Wanneer wij Jezus’ geslachtslijn nagaan, laat de tabel zien dat Maria zijn natuurlijke moeder was, hoewel Jehovah zijn Vader bleef, daar hij er door de wonderbaarlijke tussenkomst van zijn heilige geest voor had gezorgd dat de menselijke ontvangenis van zijn Zoon op zodanige wijze geschiedde dat hij zijn voormenselijke hemelse bestaan verliet om op een natuurlijke wijze als mens te worden geboren. Hierdoor kon Jezus zowel „Gods Zoon” als de „Zoon des mensen” worden genoemd. Daar Maria’s vader Heli via Davids zoon Nathan tot het huis van David behoorde, ontving Jezus door Maria een natuurlijk recht op de troon van David. Daar Jozef, zoals in het voorgaande artikel werd aangetoond, Jezus echter wettelijk als zijn eerstgeboren zoon accepteerde, verkreeg Jezus, omdat Jozefs vader Jakob door Salomo en al de regerende koningen van Juda een rechtstreekse koninklijke afstammeling van koning David was, nog een extra wettelijk recht op de troon.
SALOME, JAKOBUS EN JOHANNES
Dit brengt ons nu tot een ander zeer interessant en nauw aan Jezus verwant gezin dat zich in de vroege verbreiding van het christendom bij hem aansloot. Wij bedoelen hier het gezin van de bekwame visser van Galiléa Zebedeüs. Deze trouwde met Salome, de natuurlijke zuster van Jezus’ moeder Mariaa en derhalve eveneens van het huis van David. Zij had twee zonen, Jakobus, die, omdat hij waarschijnlijk de oudste was, meestal het eerst wordt genoemd, en Johannes. Deze twee broers waren dus evenals Jezus afstammelingen van David. Door deze verwantschap werden Zebedeüs en Salome respectievelijk tot oom en tante en hun zonen Jakobus en Johannes tot volle neven van Jezus gemaakt.
Enige tijd nadat Jezus Petrus en Andreas aan de rivier de Jordaan had ontmoet, kwam hij bij de plaats waar zijn oom Zebedeüs zijn vissersbedrijf uitoefende. Ten aanhoren van hun vader deed Jezus zowel Jakobus als Johannes een officiële uitnodiging toekomen om volle-tijd-„vissers van mensen” te worden en hun vissersbestaan op te geven. Als een ware man des geloofs had Zebedeüs hier niet het minste bezwaar tegen (Matth. 4:21, 22). Hij stond zelfs zijn vrouw, Jezus’ tante Salome, toe gedurende lange perioden van huis weg te blijven om te zamen met vele andere vrouwelijke discipelen een ijverig volgelinge van Jezus in zijn predikingswerk te zijn.

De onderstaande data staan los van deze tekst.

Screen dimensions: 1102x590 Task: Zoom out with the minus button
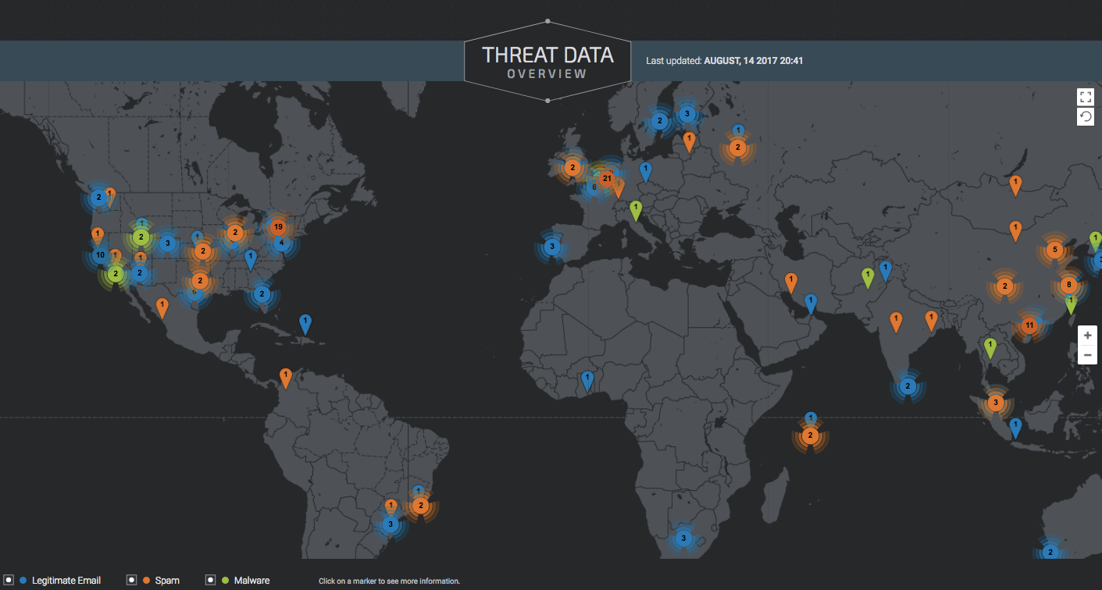tap(1087, 354)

Deze familiebetrekkingen helpen ons in te zien waarom Salome haar neef Jezus bij een zekere gelegenheid om een speciale gunst durfde te vragen. Jezus stelde zijn beide neven, Jakobus en Johannes, als zijn apostelen aan en rekende hen tot de twaalven. — Matth. 10:2; 20:20-23.

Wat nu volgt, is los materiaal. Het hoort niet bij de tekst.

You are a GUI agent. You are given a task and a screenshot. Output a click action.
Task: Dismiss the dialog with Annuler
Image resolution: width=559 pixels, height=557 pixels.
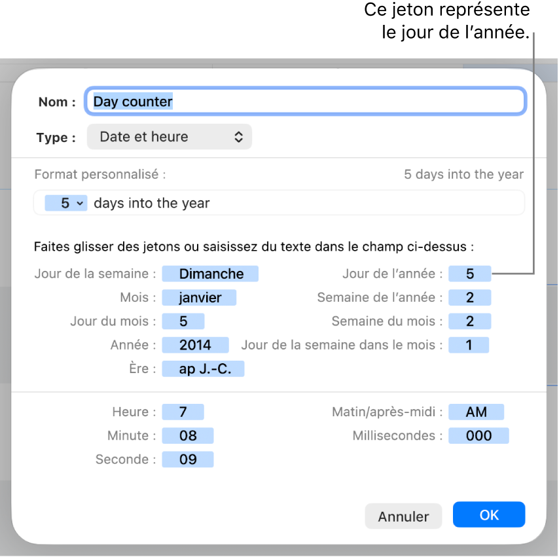point(403,516)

Deze studie van Jezus’ familieleden helpt ons een ander zeer aandoenlijk voorval waaruit opnieuw de diepte van Jezus’ liefde en zorgzaamheid blijkt, te begrijpen. Het schijnt dat Jezus’ pleegvader tegen het einde van Jezus’ openbare bediening was gestorven. Dit betekende dat Jezus als de oudste zoon voorzieningen moest treffen dat er voor zijn moeder Maria werd gezorgd, hetgeen hij ook deed. Dit was de laatste daad die hij terwijl hij reeds aan de paal hing en vlak voordat hij zijn laatste adem uitblies, verrichtte. Zijn moeder Maria en zijn tante Salome stonden te zamen met enkele andere toegewijde vrouwen in de onmiddellijke omgeving. Terloops zij opgemerkt dat Johannes, die het verslag van deze gebeurtenis optekende, zijn moeder niet bij haar naam noemt, daar hij zijn naaste familieleden in zijn bescheidenheid niet op de voorgrond wil plaatsen. In zijn gehele evangelie noemt hij zelfs niet een keer de naam van zijn broer Jakobus of van hemzelf. Markus, die de namen van de vrouwen die bij de terechtstelling aan de paal aanwezig waren, echter wel vermeldt, noemt Johannes’ moeder Salome. — Mark. 15:40; 16:1.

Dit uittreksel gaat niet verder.